Pero ahí estuve, presente mientras se producía un milagro. Sin conocer todos los detalles habrá quien, en primera instancia, podría calificar a mi vivencia como una cuestión típica de la naturaleza humana, otros podrán pensar a bote pronto que fue una experiencia extrasensorial, paranormal, increíble o… muy fumada. Pero yo lo sigo viendo cómo la manifestación de algo milagroso. Y es que difícilmente aprecia uno los milagros en su entorno cotidiano; quizás sea por eso que tuvo que ser fuera de mi ciudad dónde experimenté aquello. Aquello era la locura: un impresionante mosaico de gente representando toda clase de etnias, nacionalidades, edades, géneros y estratos sociales.

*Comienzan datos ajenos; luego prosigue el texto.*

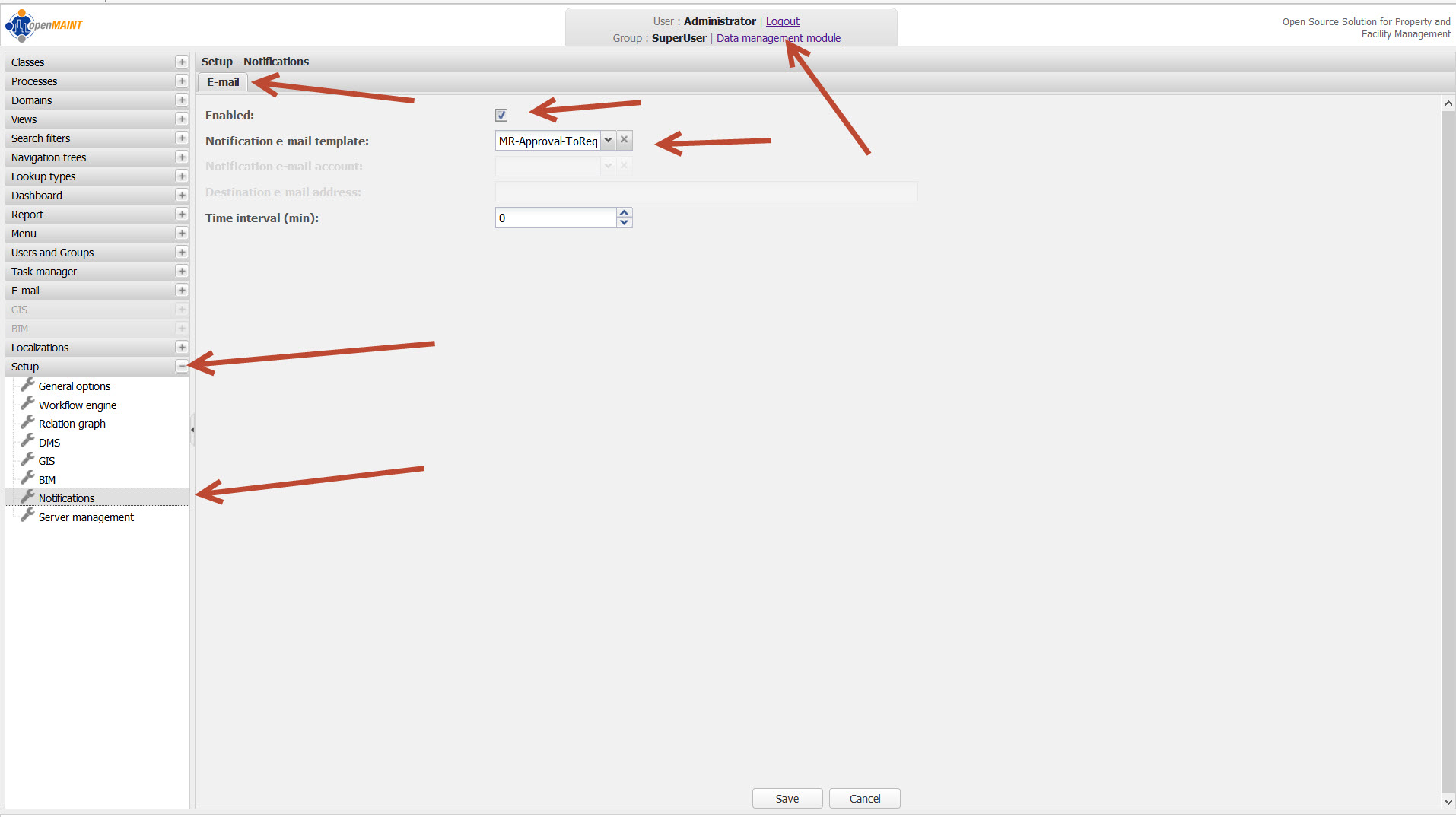Open the Notification e-mail template dropdown

(608, 141)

Como enemigo de las masas, como mal conversador y siempre exasperado ante cualquier tipo de espera, me preguntaba qué demonios estaba haciendo ahí; pero era parte obligada de la visita a la impresionante e interminable ciudad de México. ¿o sería más bien parte obligada de la visita por esta intrascendente y efímera vida? Y a dónde fueres, haz lo que vieres, dice el refrán. Así que hice lo mismo que las miles de personas que estaban ahí: mansamente me incorporé a una larga fila que, lenta pero constantemente avanzaba a paso tortuoso como agua que baja al rio.
Aunque no me guste, impuesto a moverme en metro y a visitar sitios concurridos cuando visito alguna ciudad grande como era el caso, entiendo que las aglomeraciones y los empujones, los olores humanos y las fragancias etílicas, la desinformación y la ignorancia, son cuestiones con las que hay que lidiar siempre que uno este inmerso en esa pluralidad llamada masa.

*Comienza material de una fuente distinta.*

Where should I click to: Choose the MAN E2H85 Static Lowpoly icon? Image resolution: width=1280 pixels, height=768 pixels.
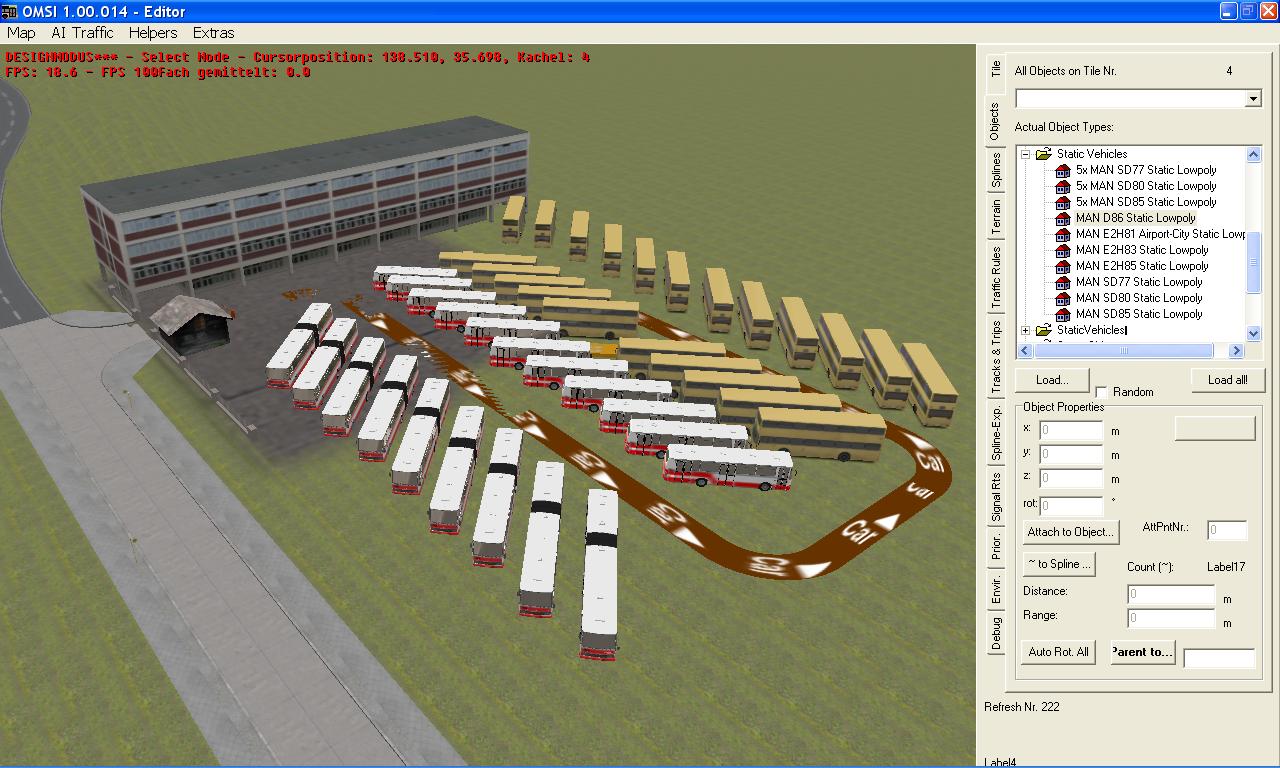[x=1063, y=266]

Ya sabes cómo son las filas: la gente se para de puntas intentando ver lo que hay más adelante, aunque ya sepamos lo que hay; parecería que las personas piensan que si se pegan más a quien les antecede, la espera será menor; también en las filas algunas mujeres se embellecen y muchos consultan hoy sus teléfonos móviles, lo que antes era sacar la cartera vacía de billetes para acomodar mil recibos y papelitos con información que jamás se utilizaba. Y ahí estaba yo, en medio de una perpetua fila que estuvo mucho tiempo antes de que yo llegara, y que estará mucho tiempo después de que yo me ausente. Finalmente llegué hasta donde quería, di un paso más observando donde pisaba y levanté la vista hacia el frente y hacia arriba en un ángulo cómodo. Y entonces sentí bajo mis pies como es que el suelo se movía.
Claro que en la ciudad de México no es precisamente noticia que el suelo se mueva, pero para mí, eso era algo que no esperaba en ese momento. Pero yo sabía lo que tenía que hacer en ese caso: me encomendé a la Virgen de Guadalupe. Pasó muy, muy rápido, y antes de que terminara de rezar un apresurado Ave María, el suelo había dejado de moverse. Fue entonces que sucedió un pequeño milagro: volví a hacer la fila. Y luego de un rato, una vez más estuve de frente al manto que se dice fue de Juan Diego, y una vez más subí en la cinta transportadora que impide que los fieles se queden varados frente a la imagen de la Guadalupana en la Basílica más visitada del mundo.